Transcribed word for word, the lines below from the one with "This screenshot has width=1568, height=553." through the last line of the records form the answer; no picture is to be included.

[Data excerpts — start]

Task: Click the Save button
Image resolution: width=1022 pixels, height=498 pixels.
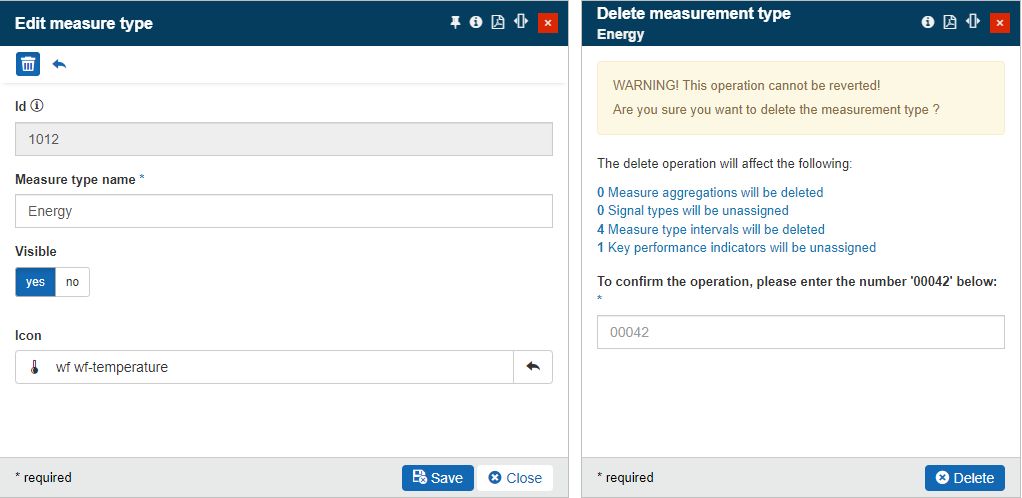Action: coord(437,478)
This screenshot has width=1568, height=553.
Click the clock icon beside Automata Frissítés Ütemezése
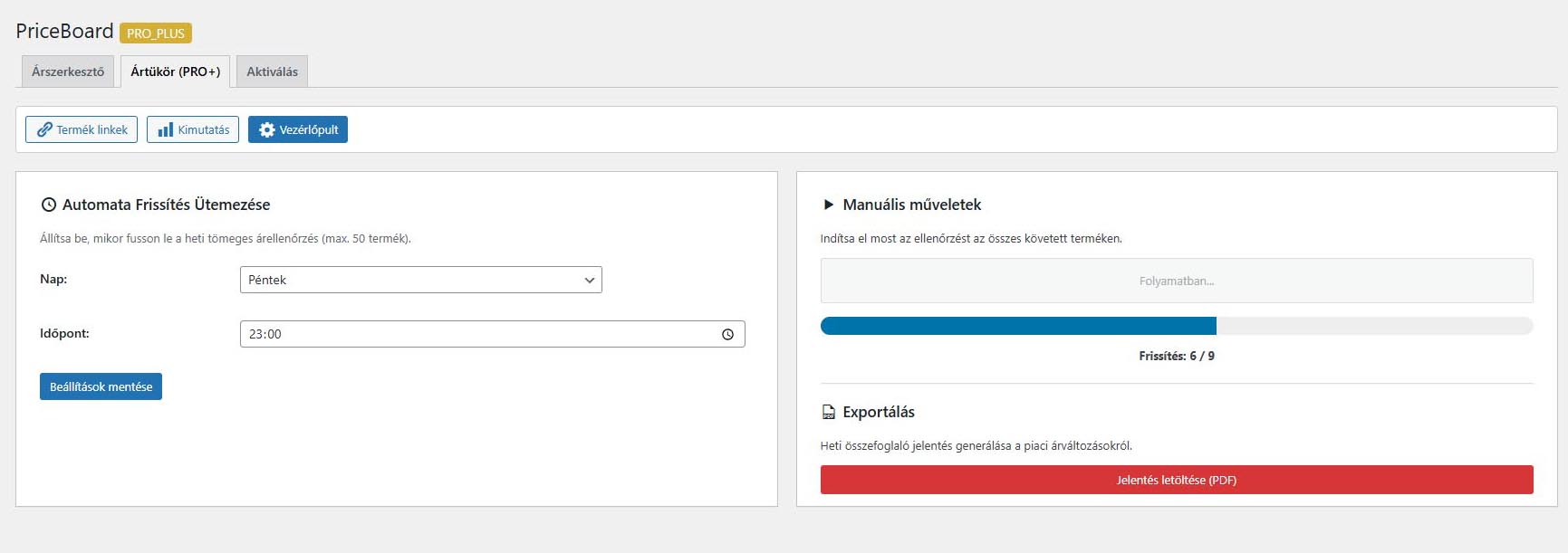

[Data excerpts — finish]

§ Output of the exercise
This screenshot has width=1568, height=553.
Click the clock icon beside Automata Frissítés Ütemezése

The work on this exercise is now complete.